Wednesday, July 28, 2010
Murder in the Garden
Many horse owners have barns, pastures and gardens. This spring and summer, my own gardens were awe-inspiring. My daughter snapped this photo of our sunflowers, an incredible example of the beauty and tranquility of nature. Our peach tree is heavy with fruit and despite the drought, I've enough zuchinni to make cake and bread and enough tomatoes to pass out to friends. Yes, my garden brings out my soft side of tenderer of the earth. However, as the summer progresses, the garden slowly brings out my dark murdering side.
First it was the tent caterpillars. Armed with clippers, I cut off their nests and dropped them in a bucket of soapy water where I happily watched them drown.
Next it was the giant, green tomato caterpillars. Gleefully, I plucked them off with my fingers and stomped them to death under flip flops and sandals. They have been vanquished, but now I'm fighting the blight, which curls and yellows the plant's leaves, and blossom end rot, which ruins the fruit.

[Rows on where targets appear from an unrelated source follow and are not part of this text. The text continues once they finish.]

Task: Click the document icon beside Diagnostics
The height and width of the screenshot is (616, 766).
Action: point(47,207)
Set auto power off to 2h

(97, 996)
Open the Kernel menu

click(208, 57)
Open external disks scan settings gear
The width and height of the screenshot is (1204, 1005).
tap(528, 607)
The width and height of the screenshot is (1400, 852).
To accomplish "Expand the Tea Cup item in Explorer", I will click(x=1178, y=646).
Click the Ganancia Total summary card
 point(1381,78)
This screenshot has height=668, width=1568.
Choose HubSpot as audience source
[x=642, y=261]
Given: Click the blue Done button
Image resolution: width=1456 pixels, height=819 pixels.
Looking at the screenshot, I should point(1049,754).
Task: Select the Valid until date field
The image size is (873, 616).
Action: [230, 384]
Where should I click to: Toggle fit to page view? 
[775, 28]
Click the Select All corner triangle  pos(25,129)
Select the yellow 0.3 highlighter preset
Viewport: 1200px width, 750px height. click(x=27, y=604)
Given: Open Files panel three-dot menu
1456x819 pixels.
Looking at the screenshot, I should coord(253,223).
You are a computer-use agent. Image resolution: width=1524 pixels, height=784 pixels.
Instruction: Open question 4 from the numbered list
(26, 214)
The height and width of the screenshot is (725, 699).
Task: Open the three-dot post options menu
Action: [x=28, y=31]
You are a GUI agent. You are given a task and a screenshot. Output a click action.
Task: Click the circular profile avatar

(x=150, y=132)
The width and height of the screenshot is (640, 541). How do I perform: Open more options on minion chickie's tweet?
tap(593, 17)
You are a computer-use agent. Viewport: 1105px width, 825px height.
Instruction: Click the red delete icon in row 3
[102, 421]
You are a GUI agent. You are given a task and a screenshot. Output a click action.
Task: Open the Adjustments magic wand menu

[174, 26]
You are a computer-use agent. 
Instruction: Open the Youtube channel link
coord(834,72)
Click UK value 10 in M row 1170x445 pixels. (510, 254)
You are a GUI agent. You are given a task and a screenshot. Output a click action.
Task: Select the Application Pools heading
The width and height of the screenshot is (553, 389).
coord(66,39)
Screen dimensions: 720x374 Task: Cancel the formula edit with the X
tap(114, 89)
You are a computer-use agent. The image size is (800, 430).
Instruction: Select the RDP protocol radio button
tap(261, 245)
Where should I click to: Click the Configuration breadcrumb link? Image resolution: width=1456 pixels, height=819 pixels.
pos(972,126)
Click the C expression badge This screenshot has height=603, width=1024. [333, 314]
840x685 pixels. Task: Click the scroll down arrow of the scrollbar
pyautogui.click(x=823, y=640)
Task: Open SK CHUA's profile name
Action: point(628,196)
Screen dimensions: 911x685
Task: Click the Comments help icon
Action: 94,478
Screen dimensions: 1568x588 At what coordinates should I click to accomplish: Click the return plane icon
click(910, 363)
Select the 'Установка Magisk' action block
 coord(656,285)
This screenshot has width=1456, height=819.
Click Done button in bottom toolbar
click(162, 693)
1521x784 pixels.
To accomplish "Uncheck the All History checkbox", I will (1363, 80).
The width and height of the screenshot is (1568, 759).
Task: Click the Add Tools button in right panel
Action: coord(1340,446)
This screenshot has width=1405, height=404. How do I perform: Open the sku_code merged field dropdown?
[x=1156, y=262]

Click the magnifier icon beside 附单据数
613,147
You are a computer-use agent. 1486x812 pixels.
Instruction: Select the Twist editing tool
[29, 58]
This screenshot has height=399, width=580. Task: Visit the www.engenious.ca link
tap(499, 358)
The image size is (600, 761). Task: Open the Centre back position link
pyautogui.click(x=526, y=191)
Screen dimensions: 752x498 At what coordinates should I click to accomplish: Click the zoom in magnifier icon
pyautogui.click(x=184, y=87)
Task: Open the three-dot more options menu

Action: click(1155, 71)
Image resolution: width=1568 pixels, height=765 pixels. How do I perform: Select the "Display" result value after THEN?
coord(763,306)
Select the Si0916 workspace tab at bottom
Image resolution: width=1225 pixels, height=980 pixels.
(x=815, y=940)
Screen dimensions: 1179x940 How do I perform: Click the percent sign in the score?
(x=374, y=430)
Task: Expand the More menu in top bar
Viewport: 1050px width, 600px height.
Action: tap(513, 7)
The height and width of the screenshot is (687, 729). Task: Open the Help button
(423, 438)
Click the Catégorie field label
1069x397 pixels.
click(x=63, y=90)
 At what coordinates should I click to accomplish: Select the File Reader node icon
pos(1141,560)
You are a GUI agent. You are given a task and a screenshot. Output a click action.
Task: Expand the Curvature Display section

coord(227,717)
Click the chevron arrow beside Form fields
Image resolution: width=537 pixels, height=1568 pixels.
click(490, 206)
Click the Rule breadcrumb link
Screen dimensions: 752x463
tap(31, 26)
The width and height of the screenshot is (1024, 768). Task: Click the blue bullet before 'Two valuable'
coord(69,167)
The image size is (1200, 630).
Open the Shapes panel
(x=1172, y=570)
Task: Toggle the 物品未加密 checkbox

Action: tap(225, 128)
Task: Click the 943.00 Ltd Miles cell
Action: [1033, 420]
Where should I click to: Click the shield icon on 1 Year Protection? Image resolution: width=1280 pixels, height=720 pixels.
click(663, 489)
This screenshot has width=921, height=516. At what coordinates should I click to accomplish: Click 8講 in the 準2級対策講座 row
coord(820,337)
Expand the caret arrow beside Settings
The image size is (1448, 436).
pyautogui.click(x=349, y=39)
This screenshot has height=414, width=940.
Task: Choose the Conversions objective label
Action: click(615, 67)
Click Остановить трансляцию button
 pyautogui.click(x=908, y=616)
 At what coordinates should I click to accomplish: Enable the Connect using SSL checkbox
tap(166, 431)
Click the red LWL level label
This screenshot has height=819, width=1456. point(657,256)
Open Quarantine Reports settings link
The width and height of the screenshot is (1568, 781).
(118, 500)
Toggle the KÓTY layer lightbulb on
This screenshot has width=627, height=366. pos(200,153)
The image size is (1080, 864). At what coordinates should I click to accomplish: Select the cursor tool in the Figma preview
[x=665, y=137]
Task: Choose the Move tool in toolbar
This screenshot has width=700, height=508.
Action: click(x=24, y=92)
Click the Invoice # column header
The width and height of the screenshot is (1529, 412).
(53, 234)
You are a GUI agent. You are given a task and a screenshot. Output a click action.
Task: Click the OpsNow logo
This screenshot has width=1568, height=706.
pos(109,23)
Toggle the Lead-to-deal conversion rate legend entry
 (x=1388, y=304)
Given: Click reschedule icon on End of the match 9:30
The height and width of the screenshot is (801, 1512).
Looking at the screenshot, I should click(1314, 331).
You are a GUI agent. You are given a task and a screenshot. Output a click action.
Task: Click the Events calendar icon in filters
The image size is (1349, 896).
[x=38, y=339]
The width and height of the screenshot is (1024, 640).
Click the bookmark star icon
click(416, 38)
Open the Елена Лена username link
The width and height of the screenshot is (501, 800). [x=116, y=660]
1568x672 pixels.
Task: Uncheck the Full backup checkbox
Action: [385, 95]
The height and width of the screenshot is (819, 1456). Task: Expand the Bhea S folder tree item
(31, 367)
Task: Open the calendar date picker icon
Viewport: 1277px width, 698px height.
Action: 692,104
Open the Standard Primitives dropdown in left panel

And the poor peaches. I must be ever-vigilant if they are to survive the brown rot as well as the onslaught of sucking, poking and chewing insects and critters. Since the critters aren't greedy, we have made a truce. The insects, however, I attack with a vengeance. I foolishly dream about organic gardening and attempt to keep the insects under control with my "Bucket of Death." But then I snap; the sight of bugs ravaging my fruit and vegetables causes a primal urge to kill to bubble to the surface. Grabbing spray bottles and Sevin powder, I attack in a frenzy. As I spritz and stomp and kill, I think of book titles (Those of you who are writers will totally get this):
Murder in the Peach Orchard
A Thousand Deaths
The Telltale Rot
Smash, Crunch, Ooze
Am I winning this murderous battle? Never.
I hear the hum and buzz of the beetles.
Quickly I spring to action; I must ready my Bucket of Death.